くるみちゃんは食べることがとても大好きな猫ちゃんでした。少食のすみれちゃんの分まで食べてしまうほどで、ごはんの時間になるとその食べる時間の早さに思わず笑みがこぼれることもありました。自分の分をあっという間に食べ終えたら 知らぬ間にすみれちゃんの側に近づくとそっと彼女のお皿にまで手を伸ばしてしまう、そんな無邪気な姿が今もご家族様おひとりおひとりの心のスクリーンにはっきりと象を象っていることでしょう。

 

 

お拭き清めの際、くるみちゃんは穏やかな寝顔をしていました。
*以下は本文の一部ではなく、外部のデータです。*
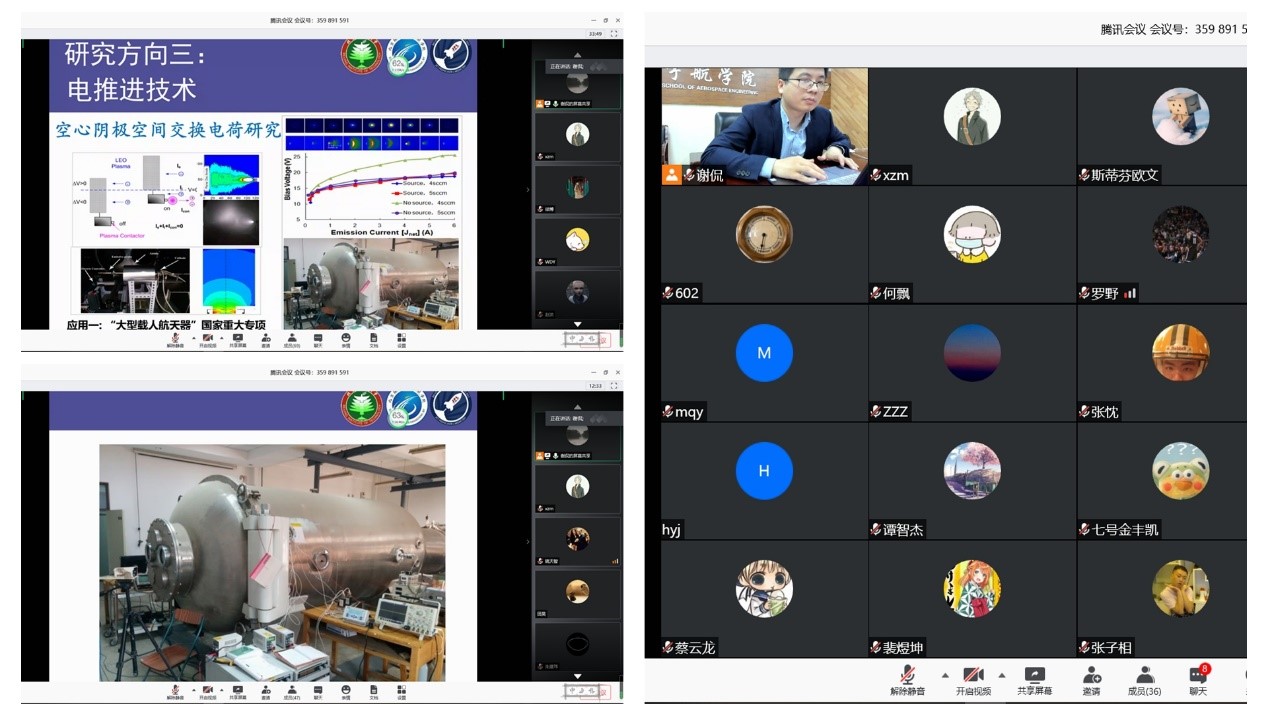Expand audio options arrow in right window
Image resolution: width=1268 pixels, height=716 pixels.
(944, 675)
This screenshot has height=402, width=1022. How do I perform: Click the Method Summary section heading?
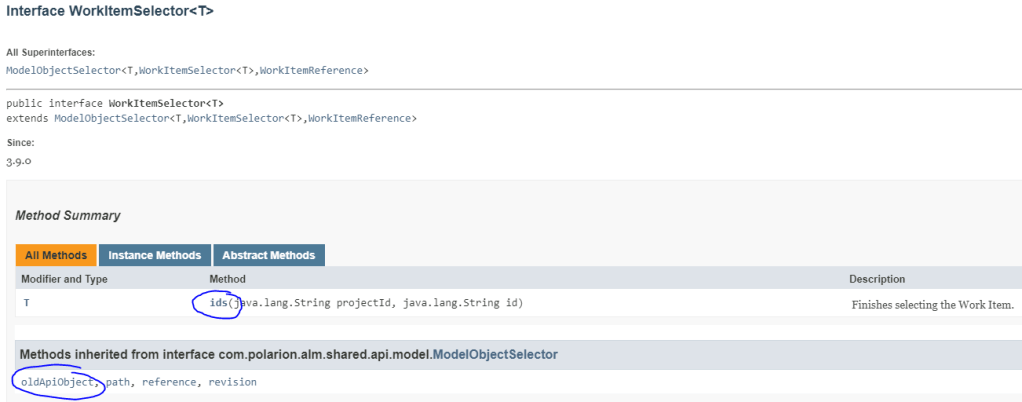pyautogui.click(x=68, y=215)
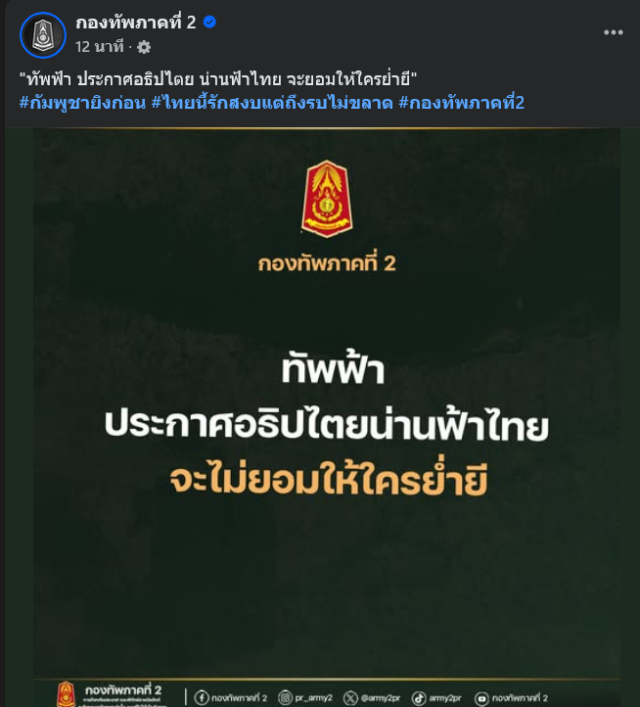The image size is (640, 707).
Task: Click the pr_army2 Instagram handle text
Action: tap(313, 698)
深く眠っているようで、今にも目を開け あくびをしながら起きてきそうでもあり、日常の幸せを感じているような、、、とても柔らかな表情でした。そのすぐ向こうで すみれちゃんは回転椅子に座って私どもの様子をじっと見つめています。大切なくるみちゃんに何が起きているのかを静かに見守り 確かめているような眼差しがとても印象的でした。

 

「お火葬」はご自宅の前で、その後の「お骨上げ」はご自宅のお部屋をお借りしてとり行いました。私どもで全てのお骨をトレーに拾わせていただき、そのトレーからご家族様の手により上げていただきました。冬の寒い日、夏の暑い日、天候の不順な日などにはそのようにさせていただくことも多いのです。ご家族様にあっては、快適な場所で、尚且つ、時間の許す限りゆっくりとお骨を上げていただければきっとペットちゃんも喜んでくれるのではないかなと私どもは思っているのです。

 

ご家族様にはくるみちゃんとの思い出を振り返り、ひとつひとつお話をいただきながらお骨を上げていただきました。9年間という月日のなかでどれほど深く温かい愛情が注がれてきたのか、私どもにも自然と伝わってまいりました。何と申しましょう、優しさのおすそ分けをいただいてこちらまでどこか温かくなる、そんな感覚と言ってよいのかもしれません。

 

くるみちゃん。山王町で過ごしたご家族との9年間はたくさんの笑顔と温もりに包まれた優しい時間だったことと思います。あなたの存在はこれからもご家族皆の心の中でこれからも変わることなく生き続けていくことでしょう。優しいご家族に出逢えて本当に良かったね。心よりご冥福をお祈りいたします。